> _Work to be completed_
Set down the whole listing below exactly. The pictures stay out.

> _Input_
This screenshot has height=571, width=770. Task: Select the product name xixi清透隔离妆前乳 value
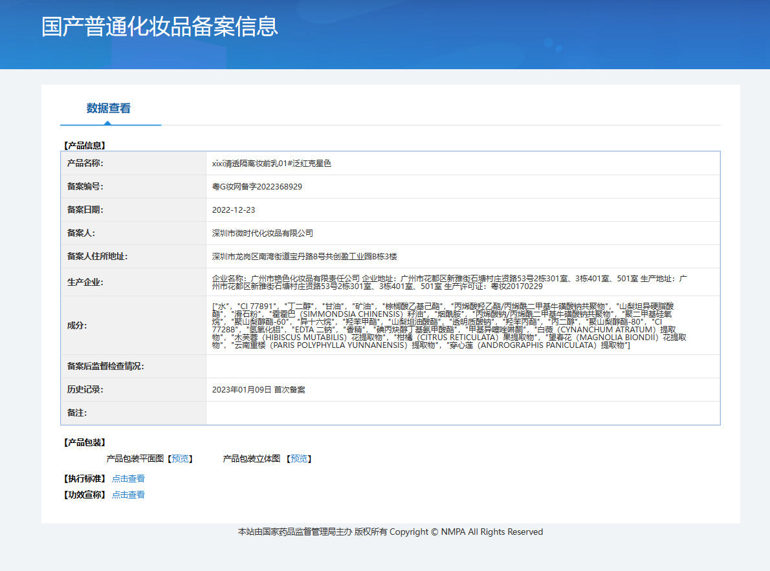coord(272,164)
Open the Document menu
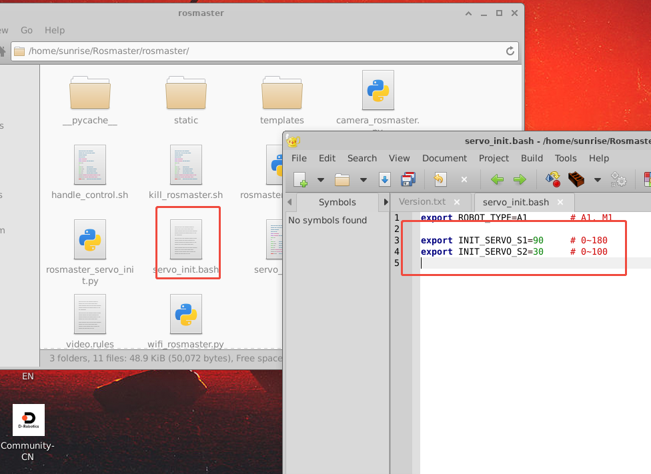651x474 pixels. pos(444,158)
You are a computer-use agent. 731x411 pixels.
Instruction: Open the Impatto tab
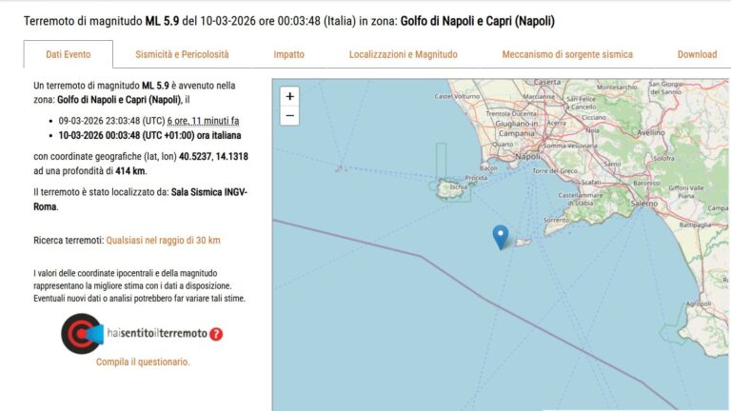coord(289,54)
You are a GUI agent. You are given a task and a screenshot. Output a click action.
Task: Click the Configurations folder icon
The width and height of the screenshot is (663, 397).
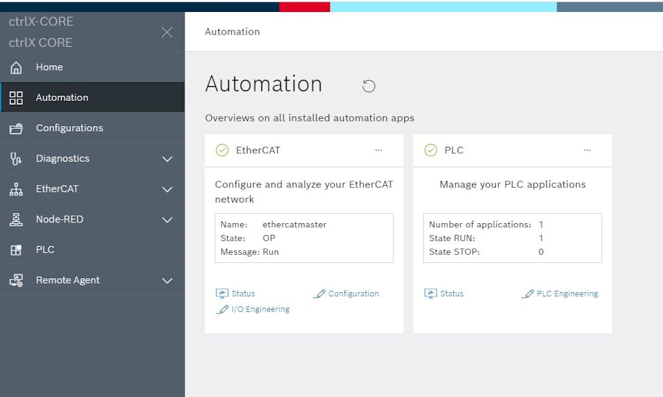(x=16, y=128)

> _Finished task_
This screenshot has height=571, width=770. Task: Select the product name xixi清透隔离妆前乳 value
coord(272,164)
Open the Document menu
651x474 pixels. pos(444,158)
You are a computer-use agent. 731x411 pixels.
Instruction: Open the Impatto tab
coord(289,54)
You are a GUI agent. You are given a task and a screenshot. Output a click action.
Task: Click the Configurations folder icon
The width and height of the screenshot is (663, 397).
(x=16, y=128)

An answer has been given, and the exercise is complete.